企業向けAIアプリケーションを手がける各社の間で、販売現場の逆風が強まっている。企業がAI導入に慎重姿勢を強めており、契約までの意思決定に要する期間が昨年より長引いているためだ。
米Wall Street Journal(WSJ)によると、企業向けAIソフトウェアの営業では、導入可否の判断にこれまで以上に時間がかかるケースが増えている。昨年は、経営陣主導の方針や、競争に乗り遅れることへの不安(FOMO)、テクノロジー企業による積極的な販促が重なり、企業のAI投資意欲は強かった。

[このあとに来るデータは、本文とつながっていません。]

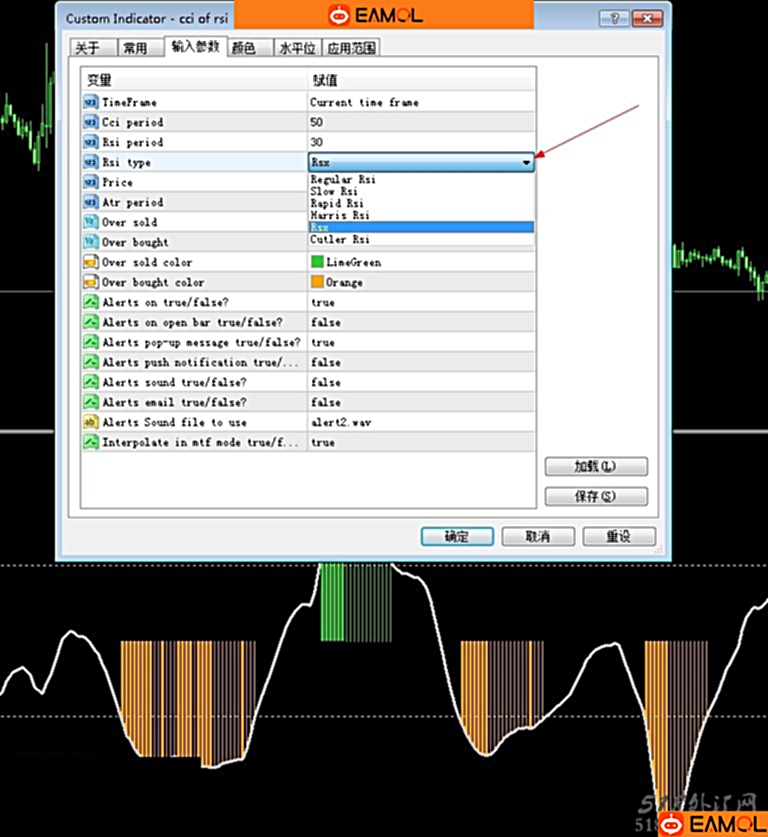
Task: Click the Alerts Sound file string icon
Action: (x=90, y=422)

市場調査会社Gartnerは、昨年のソフトウェア支出が1兆2490億ドルに達したと推計している。一方、足元ではAIソフトの導入判断を厳しく見極める動きが広がっている。
WSJは、AIベースの顧客サービスを提供するスタートアップRegalの事例を紹介した。昨年は60〜90日で成約していた案件が、現在では契約完了まで通常180日程度を要するという。
RegalのCEO、アレックス・レビン氏は、「新技術をいち早く採用する企業が素早く動いていた時期もあったが、最近はそのスピードが目に見えて鈍っている」と述べた。Gartnerのバイスプレジデント、クレイグ・ロス氏も「誰もが以前より慎重になっている。現実を直視し始めたのだと思う」と語った。

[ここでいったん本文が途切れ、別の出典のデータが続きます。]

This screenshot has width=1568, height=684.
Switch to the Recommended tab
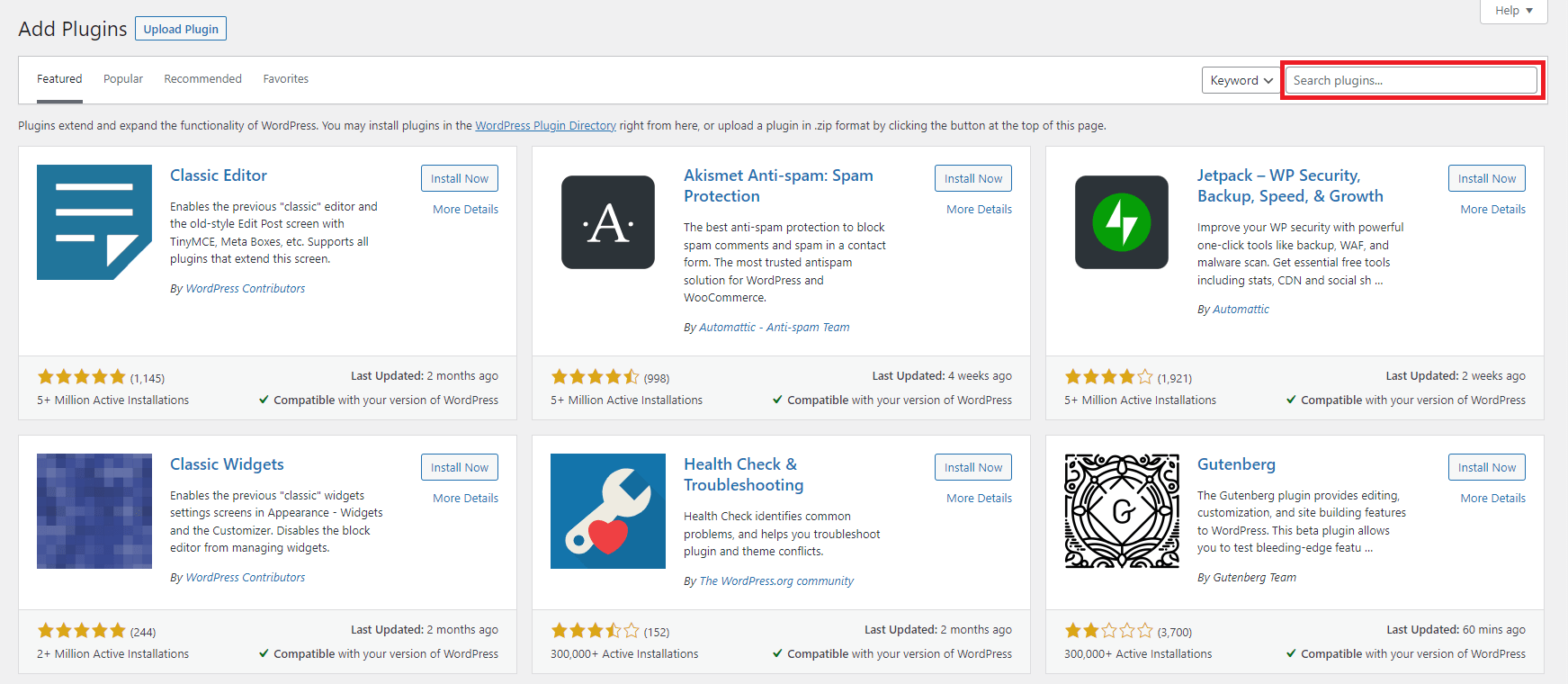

こうした慎重姿勢の背景には、「まず導入ありき」の判断が見直されていることがある。WSJによれば、昨年AIの実証実験や本格導入を急いだ先行企業の中には、導入過程で想定外の壁に直面し、高い代償を払ったケースも少なくなかった。
AI導入効果の限定性を示す調査結果も出ている。全米経済研究所(NBER)が米国、英国、ドイツ、オーストラリアの企業に勤めるCEOやCFOら幹部6000人を対象に実施した調査では、AIによる生産性向上はなお限定的だった。
Fortuneによると、回答者の3分の2はAIを使っていると答えたものの、実際の利用時間は週1.5時間にとどまった。25%は業務でAIをまったく使っていないと回答。さらに、回答企業の90%は、直近3年間でAIが雇用や生産性に影響を与えなかったとしている。

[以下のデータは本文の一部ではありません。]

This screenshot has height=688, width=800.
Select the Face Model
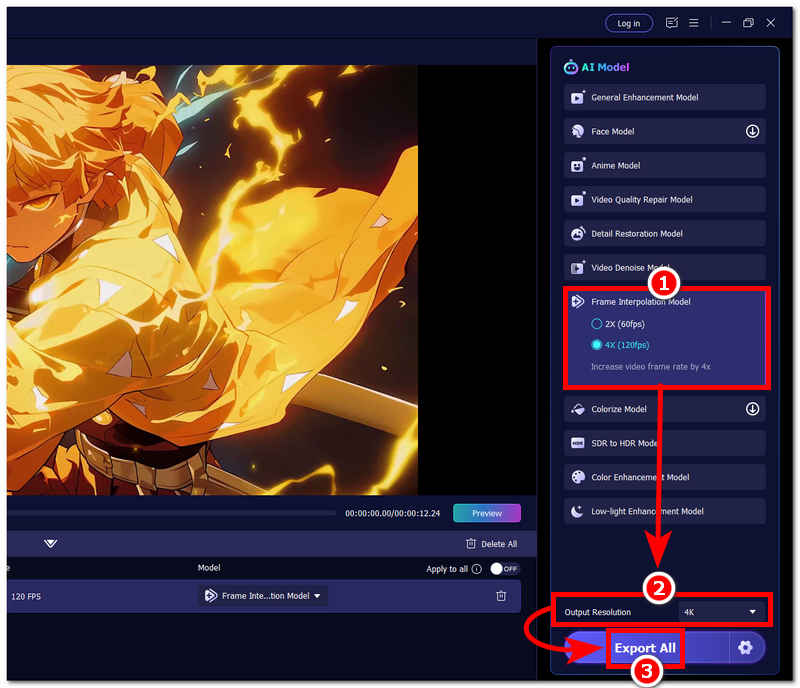pos(664,131)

もっとも、AIへの中長期的な期待はなお大きい。NBER調査では、経営陣は今後3年間でAIが生産性を1.4%押し上げ、生産量を0.8%増やすと見込んだ。当初は効果が出にくい一方、その後に伸びが加速する「Jカーブ」を描く可能性があるとの見方も示されている。
ただ、期待と現実の間には依然として隔たりがある。人材ソリューション企業ManpowerGroupが19カ国の約1万4000人を対象に実施した「2026グローバル人材指標」では、AIの定期利用率が2025年に13%上昇した一方、技術の有用性に対する信頼は18%低下したとFortuneは報じた。
この点についてロス氏は、「技術そのものが拒まれたというよりも、必要な安全策が整っていなかったり、自動化しようとする業務プロセスの実態を十分に理解できていなかったりしたことが大きい」と説明した。さらに、「特に重要なのは、財務面の成果を測るのが難しいと分かってきたことだ。測定できた成果も、非常に印象的といえるほどではなかった」と付け加えた。
Gartnerによると、今年の企業のソフトウェア支出は前年比14.7%増の約1兆4340億ドルに達する見通しだ。市場全体は拡大が続く一方で、購買行動はより厳格になっている。ロス氏は、「企業は潜在的な障害をより深く理解するようになり、評価期間が長くなるとともに、導入を検討するソリューションをこれまで以上に厳しく見極めるようになっている」と述べた。